Dataset excerpts:
=-=-=-=-=

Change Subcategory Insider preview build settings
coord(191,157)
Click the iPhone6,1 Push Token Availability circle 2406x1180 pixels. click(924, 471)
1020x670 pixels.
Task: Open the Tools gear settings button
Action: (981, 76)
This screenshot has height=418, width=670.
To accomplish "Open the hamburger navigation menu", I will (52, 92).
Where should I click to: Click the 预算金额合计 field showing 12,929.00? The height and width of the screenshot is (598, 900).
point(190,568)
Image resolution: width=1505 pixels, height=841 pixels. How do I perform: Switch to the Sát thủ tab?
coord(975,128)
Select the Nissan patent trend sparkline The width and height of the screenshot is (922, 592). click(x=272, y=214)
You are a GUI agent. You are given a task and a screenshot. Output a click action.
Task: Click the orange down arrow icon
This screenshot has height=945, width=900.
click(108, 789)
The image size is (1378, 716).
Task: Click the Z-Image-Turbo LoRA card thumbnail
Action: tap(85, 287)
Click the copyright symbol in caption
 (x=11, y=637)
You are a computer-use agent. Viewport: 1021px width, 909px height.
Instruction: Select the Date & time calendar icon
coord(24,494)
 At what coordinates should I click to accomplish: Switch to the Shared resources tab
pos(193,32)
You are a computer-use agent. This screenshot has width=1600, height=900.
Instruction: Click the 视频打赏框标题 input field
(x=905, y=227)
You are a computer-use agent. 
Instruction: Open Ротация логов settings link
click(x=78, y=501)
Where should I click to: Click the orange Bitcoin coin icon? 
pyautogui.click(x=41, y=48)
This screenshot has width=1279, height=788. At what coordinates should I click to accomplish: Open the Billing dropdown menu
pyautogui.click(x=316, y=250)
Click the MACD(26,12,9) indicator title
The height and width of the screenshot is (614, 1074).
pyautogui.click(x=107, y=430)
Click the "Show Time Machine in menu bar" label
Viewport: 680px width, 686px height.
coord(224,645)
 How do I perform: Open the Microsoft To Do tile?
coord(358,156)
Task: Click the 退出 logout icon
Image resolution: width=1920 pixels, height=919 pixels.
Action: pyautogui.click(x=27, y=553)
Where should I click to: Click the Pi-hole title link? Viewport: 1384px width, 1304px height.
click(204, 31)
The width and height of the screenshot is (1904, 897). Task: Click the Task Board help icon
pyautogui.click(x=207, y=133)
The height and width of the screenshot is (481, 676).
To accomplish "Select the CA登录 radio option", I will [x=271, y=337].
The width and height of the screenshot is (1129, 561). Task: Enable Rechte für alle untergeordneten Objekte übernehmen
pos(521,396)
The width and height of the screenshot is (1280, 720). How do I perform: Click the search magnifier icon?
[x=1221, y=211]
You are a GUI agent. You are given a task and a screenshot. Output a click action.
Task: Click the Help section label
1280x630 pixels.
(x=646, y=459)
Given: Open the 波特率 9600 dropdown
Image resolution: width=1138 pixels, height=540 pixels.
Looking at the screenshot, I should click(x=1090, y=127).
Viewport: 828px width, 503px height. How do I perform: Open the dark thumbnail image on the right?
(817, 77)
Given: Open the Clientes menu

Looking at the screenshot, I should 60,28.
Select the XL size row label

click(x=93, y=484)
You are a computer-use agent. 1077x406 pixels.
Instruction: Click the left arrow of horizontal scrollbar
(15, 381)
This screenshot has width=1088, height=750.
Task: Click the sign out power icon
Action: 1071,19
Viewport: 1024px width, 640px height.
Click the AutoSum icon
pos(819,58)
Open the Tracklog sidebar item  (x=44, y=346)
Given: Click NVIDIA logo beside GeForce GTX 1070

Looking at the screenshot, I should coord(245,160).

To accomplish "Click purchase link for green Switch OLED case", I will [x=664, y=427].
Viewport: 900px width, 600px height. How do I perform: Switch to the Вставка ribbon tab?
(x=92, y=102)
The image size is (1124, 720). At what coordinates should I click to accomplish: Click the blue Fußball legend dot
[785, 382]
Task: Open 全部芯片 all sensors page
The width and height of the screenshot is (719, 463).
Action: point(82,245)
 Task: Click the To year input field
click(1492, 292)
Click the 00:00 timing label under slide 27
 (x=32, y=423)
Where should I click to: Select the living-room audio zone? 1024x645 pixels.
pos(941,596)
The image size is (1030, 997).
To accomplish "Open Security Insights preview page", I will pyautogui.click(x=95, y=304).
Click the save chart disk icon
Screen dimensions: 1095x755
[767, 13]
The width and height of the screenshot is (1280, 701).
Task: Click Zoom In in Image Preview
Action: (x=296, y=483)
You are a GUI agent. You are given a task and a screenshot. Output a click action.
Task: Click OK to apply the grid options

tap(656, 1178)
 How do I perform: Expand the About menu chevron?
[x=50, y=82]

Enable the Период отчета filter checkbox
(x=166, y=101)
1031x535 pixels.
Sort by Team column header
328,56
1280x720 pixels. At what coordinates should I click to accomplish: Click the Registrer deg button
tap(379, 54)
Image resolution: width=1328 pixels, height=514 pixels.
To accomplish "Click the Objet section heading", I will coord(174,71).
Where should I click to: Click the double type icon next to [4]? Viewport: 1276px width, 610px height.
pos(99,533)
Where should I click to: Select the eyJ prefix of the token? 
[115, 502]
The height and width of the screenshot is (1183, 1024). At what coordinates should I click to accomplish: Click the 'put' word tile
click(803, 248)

=-=-=-=-=

:: Your assignment ::
Output each entry exactly as written, leaving none out.

:: Expected answer ::
Change Subcategory Insider preview build settings
coord(191,157)
Click the iPhone6,1 Push Token Availability circle 2406x1180 pixels. click(924, 471)
1020x670 pixels.
Task: Open the Tools gear settings button
Action: (981, 76)
This screenshot has height=418, width=670.
To accomplish "Open the hamburger navigation menu", I will (52, 92).
Where should I click to: Click the 预算金额合计 field showing 12,929.00? The height and width of the screenshot is (598, 900).
point(190,568)
Image resolution: width=1505 pixels, height=841 pixels. How do I perform: Switch to the Sát thủ tab?
coord(975,128)
Select the Nissan patent trend sparkline The width and height of the screenshot is (922, 592). click(x=272, y=214)
You are a GUI agent. You are given a task and a screenshot. Output a click action.
Task: Click the orange down arrow icon
This screenshot has height=945, width=900.
click(108, 789)
The image size is (1378, 716).
Task: Click the Z-Image-Turbo LoRA card thumbnail
Action: tap(85, 287)
Click the copyright symbol in caption
 (x=11, y=637)
You are a computer-use agent. Viewport: 1021px width, 909px height.
Instruction: Select the Date & time calendar icon
coord(24,494)
 At what coordinates should I click to accomplish: Switch to the Shared resources tab
pos(193,32)
You are a computer-use agent. This screenshot has width=1600, height=900.
Instruction: Click the 视频打赏框标题 input field
(x=905, y=227)
You are a computer-use agent. 
Instruction: Open Ротация логов settings link
click(x=78, y=501)
Where should I click to: Click the orange Bitcoin coin icon? 
pyautogui.click(x=41, y=48)
This screenshot has width=1279, height=788. At what coordinates should I click to accomplish: Open the Billing dropdown menu
pyautogui.click(x=316, y=250)
Click the MACD(26,12,9) indicator title
The height and width of the screenshot is (614, 1074).
pyautogui.click(x=107, y=430)
Click the "Show Time Machine in menu bar" label
Viewport: 680px width, 686px height.
coord(224,645)
 How do I perform: Open the Microsoft To Do tile?
coord(358,156)
Task: Click the 退出 logout icon
Image resolution: width=1920 pixels, height=919 pixels.
Action: pyautogui.click(x=27, y=553)
Where should I click to: Click the Pi-hole title link? Viewport: 1384px width, 1304px height.
click(204, 31)
The width and height of the screenshot is (1904, 897). Task: Click the Task Board help icon
pyautogui.click(x=207, y=133)
The height and width of the screenshot is (481, 676).
To accomplish "Select the CA登录 radio option", I will [x=271, y=337].
The width and height of the screenshot is (1129, 561). Task: Enable Rechte für alle untergeordneten Objekte übernehmen
pos(521,396)
The width and height of the screenshot is (1280, 720). How do I perform: Click the search magnifier icon?
[x=1221, y=211]
You are a GUI agent. You are given a task and a screenshot. Output a click action.
Task: Click the Help section label
1280x630 pixels.
(x=646, y=459)
Given: Open the 波特率 9600 dropdown
Image resolution: width=1138 pixels, height=540 pixels.
Looking at the screenshot, I should click(x=1090, y=127).
Viewport: 828px width, 503px height. How do I perform: Open the dark thumbnail image on the right?
(817, 77)
Given: Open the Clientes menu

Looking at the screenshot, I should 60,28.
Select the XL size row label

click(x=93, y=484)
You are a computer-use agent. 1077x406 pixels.
Instruction: Click the left arrow of horizontal scrollbar
(15, 381)
This screenshot has width=1088, height=750.
Task: Click the sign out power icon
Action: 1071,19
Viewport: 1024px width, 640px height.
Click the AutoSum icon
pos(819,58)
Open the Tracklog sidebar item  (x=44, y=346)
Given: Click NVIDIA logo beside GeForce GTX 1070

Looking at the screenshot, I should coord(245,160).

To accomplish "Click purchase link for green Switch OLED case", I will [x=664, y=427].
Viewport: 900px width, 600px height. How do I perform: Switch to the Вставка ribbon tab?
(x=92, y=102)
The image size is (1124, 720). At what coordinates should I click to accomplish: Click the blue Fußball legend dot
[785, 382]
Task: Open 全部芯片 all sensors page
The width and height of the screenshot is (719, 463).
Action: point(82,245)
 Task: Click the To year input field
click(1492, 292)
Click the 00:00 timing label under slide 27
 (x=32, y=423)
Where should I click to: Select the living-room audio zone? 1024x645 pixels.
pos(941,596)
The image size is (1030, 997).
To accomplish "Open Security Insights preview page", I will pyautogui.click(x=95, y=304).
Click the save chart disk icon
Screen dimensions: 1095x755
[767, 13]
The width and height of the screenshot is (1280, 701).
Task: Click Zoom In in Image Preview
Action: (x=296, y=483)
You are a GUI agent. You are given a task and a screenshot. Output a click action.
Task: Click OK to apply the grid options

tap(656, 1178)
 How do I perform: Expand the About menu chevron?
[x=50, y=82]

Enable the Период отчета filter checkbox
(x=166, y=101)
1031x535 pixels.
Sort by Team column header
328,56
1280x720 pixels. At what coordinates should I click to accomplish: Click the Registrer deg button
tap(379, 54)
Image resolution: width=1328 pixels, height=514 pixels.
To accomplish "Click the Objet section heading", I will coord(174,71).
Where should I click to: Click the double type icon next to [4]? Viewport: 1276px width, 610px height.
pos(99,533)
Where should I click to: Select the eyJ prefix of the token? 
[115, 502]
The height and width of the screenshot is (1183, 1024). At what coordinates should I click to accomplish: Click the 'put' word tile
click(803, 248)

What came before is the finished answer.